Namun, lanjutnya, ganda campuran Indonesia saat ini juga sudah mulai mantap dan Susi yakin bisa mengatasi pasangan Denmark. Pada sektor tunggal, Susi mengatakan peluang Indonesia dan Denmark sama besar. Kekuatan para pemain kedua negara relatif seimbang.

Denmark memang memiliki tunggal putra peringkat ke-3 dunia saat ini, Viktor Axelsen. Namun Axelsen telah dua kali kalah dalam tiga pertarungan melawan Anthony Sinisuka Ginting.
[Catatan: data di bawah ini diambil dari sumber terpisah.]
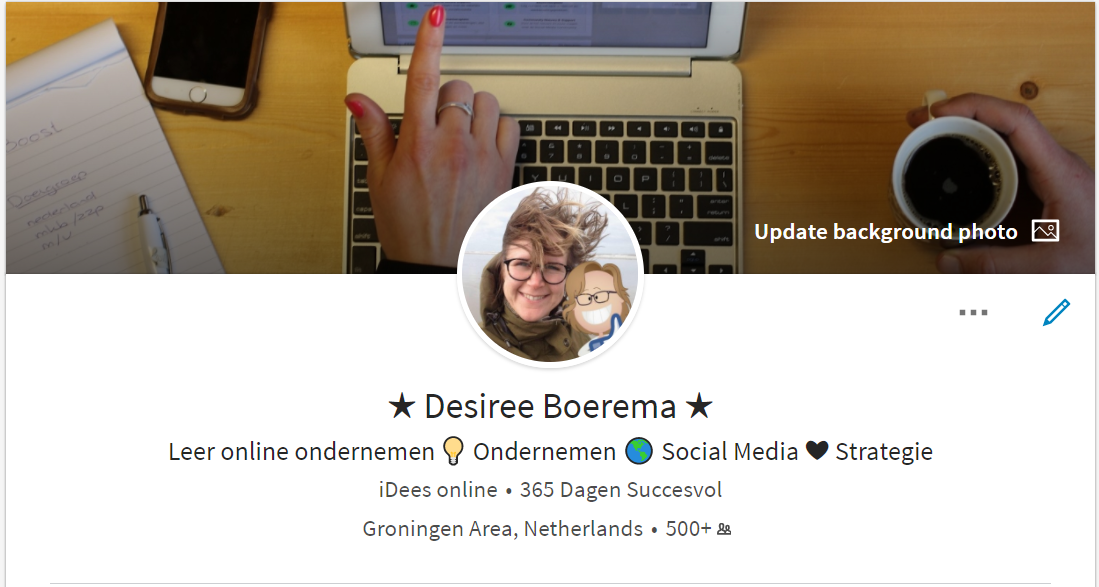This screenshot has width=1099, height=587.
Task: Click the people icon next to 500+
Action: 724,530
Anthony juga unggul head to head 1-0 atas tunggal putra lain Denmark, Anders Antonsen.

Kepada Antaranews, Anthony menegaskan ia siap menghadapi Axelsen maupun Antonsen jika tim mempercayakannya untuk turun ke lapangan lagi seperti saat menghadapi Inggris.

"Axelsen, dia bagus, enggak akan mudah," kata pemain yang lebih akrab disapa Ginting itu.
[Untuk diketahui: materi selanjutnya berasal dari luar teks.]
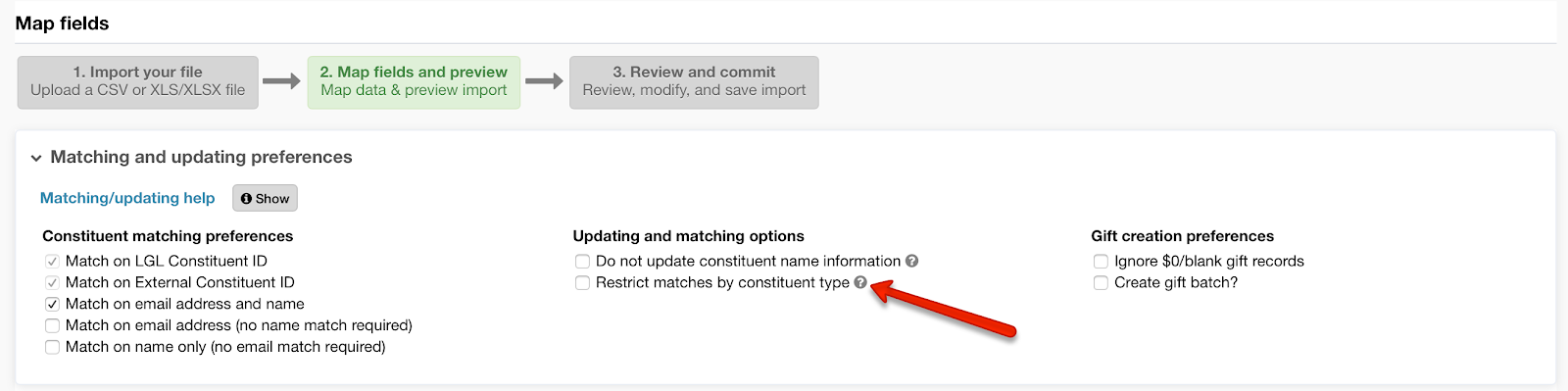This screenshot has height=391, width=1568.
Task: Toggle Match on email address and name
Action: click(x=53, y=304)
Pada tunggal putri, Gregoria Mariska Tunjung juga memiliki rekor yang baik atas Line Hojmark Kiaersfeldt (1-0) dan Mia Blichfeldt (2-1). Akan tetapi Gregoria kalah dari Blichfeldt pada pertemuan terakhir di Singapore Open 2019.
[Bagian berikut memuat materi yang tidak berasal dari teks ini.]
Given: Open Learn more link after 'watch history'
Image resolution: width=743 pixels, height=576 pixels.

Jika keduanya diturunkan, Gregoria menyatakan siap membalas kekalahan tersebut. "Pemain Eropa itu dia start dengan berani. Saya tidak boleh kalah dari awal. Kalau dari awal akan susah mengejar poin," kata juara dunia junior 2017 itu.

Sejak awal turnamen, pelatih Denmark, Kenneth Jonassen, telah menyatakan bahwa timnya adalah underdog dalam kejuaraan kali ini. Terutama karena beberapa pemain kuat, termasuk pensiunnya ganda putri Christinna Pedersen dan Kamilla Rytter Juhl.

Kekalahan dari Inggris juga menambah berat beban yang mereka pikul. Untuk bisa lolos, Denmark harus menang sedikitnya 4-1 atas Indonesia.

"Kali ini kami adalah underdog dan mungkin status itu bisa memberi kami tenaga yang tak tampak hari ini," kata Jonassen dalam situs resmi Piala Sudirman usai melawan Inggris.

"Bagaimanapun caranya, kami harus menemukan solusi yang kami percaya bisa membawa kami memenangi tiga pertandingan melawan Indonesia dan mengangkat diri kami dari kekalahan ini."